I’m currently toying with Unity’s physics system and have been trying to use an opposing force to stop an object. I’m not that great at physics so let me know if I am doing it wrong. Here’s my code

function FixedUpdate()
{
    if(Input.GetButton("Stop"))
    {
        doStop();
    }
}

function doStop()
{
    var f:Vector3  = -(rigidbody.mass * rigidbody.velocity);
    rigidbody.AddForce(f, ForceMode.Impulse);
}

It seems to work to a limit so I think I am doing something right but the object moves in its original direction ever so slightly. Any thoughts to why this is happening?

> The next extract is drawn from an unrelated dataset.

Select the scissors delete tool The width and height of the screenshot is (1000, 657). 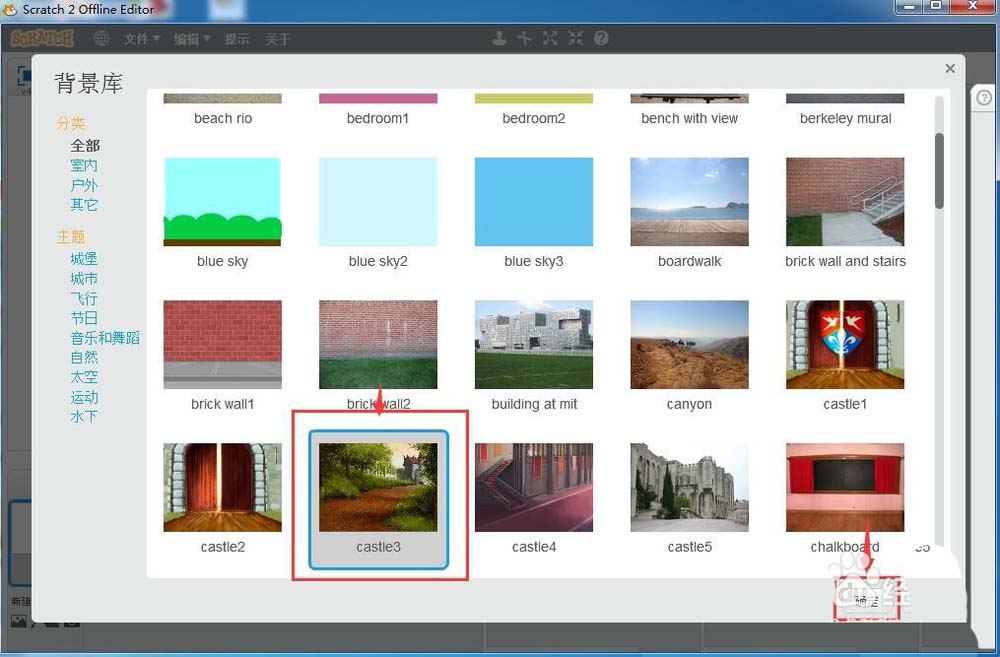click(525, 39)
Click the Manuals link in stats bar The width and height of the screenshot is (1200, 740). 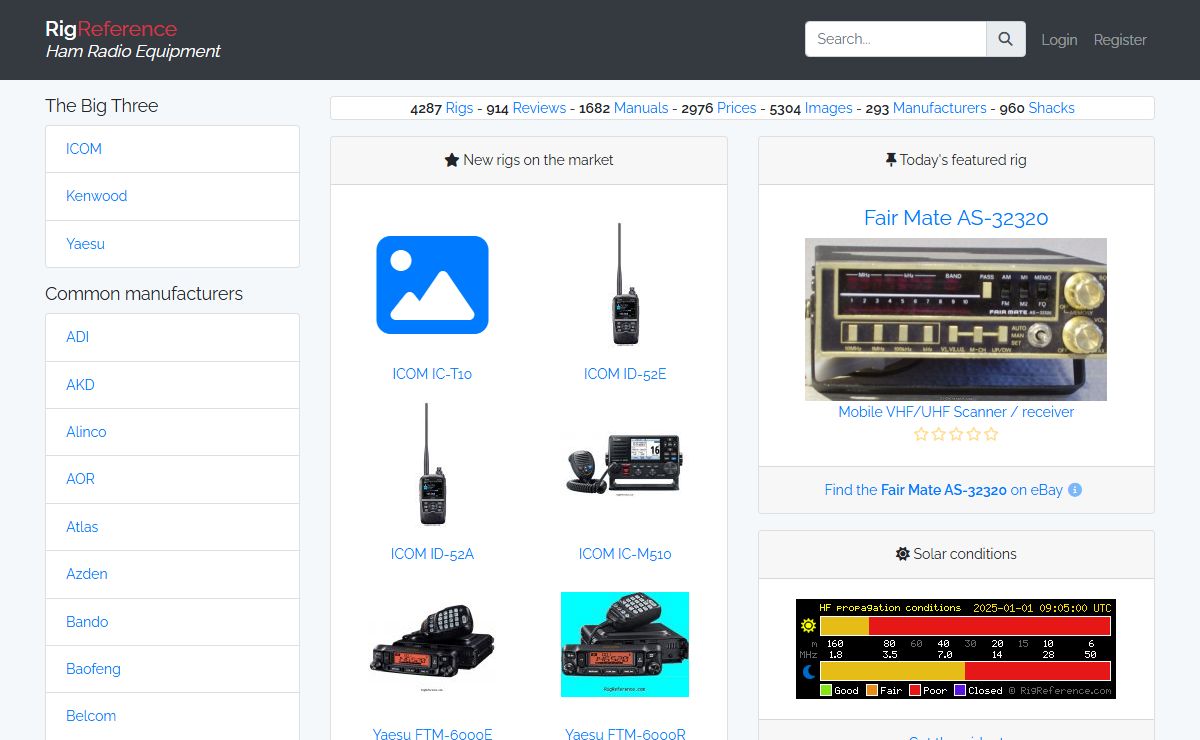point(641,108)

You use ForceMode.Impulse so the effect will be immediately. If you relly want to stop it just zero the velocity :wink:

rigidbody.velocity = Vector3.zero;

Ok so I’ve solved the problem. I needed to treat gravity separately and apply a force opposite to gravity. Here’s the code. Hope it helps others.

function FixedUpdate()
{
	if(Input.GetButton("Stop"))
	{
		doStop();
	}
}

function doStop()
{
	var f:Vector3  = -(rigidbody.mass * rigidbody.velocity);
	rigidbody.AddForce(f, ForceMode.Impulse);
	rigidbody.AddForce(-(Physics.gravity), ForceMode.Acceleration);
}

Thought I would rephrase my solution because some might get confused why I didn’t just set rigidbody.useGravity = false;. I avoided this so I could use damping on the effect like so

private var strength:float = 0;
private var smoothTime:float = 2.0;

    function FixedUpdate()
    {
    	if(Input.GetButton("Stop"))
    	{
    		doStop();
    	}
    	if(Input.GetButtonUp("Stop"))
    	{
    		strength = 0;
    	}
    }
    
    function doStop()
    {
    	Mathf.SmoothDamp(0.0f, 1.0f, strength, smoothTime);
    	var f:Vector3  = -(rigidbody.mass * rigidbody.velocity) * strength;
    	rigidbody.AddForce(f, ForceMode.Impulse);
    	rigidbody.AddForce(-(Physics.gravity) * strength, ForceMode.Acceleration);
    }

rigidbody.velocity is accidentally the right value (since force is mass x acceleration, and you want to accelerate to a zero velocity). I think imperfection in floating point math will result in some residual movement. I think you’ll need to add a script that’ll dampen / eliminate the resulting movement. So anything in your system traveling slower than some “minimum” speed will stop.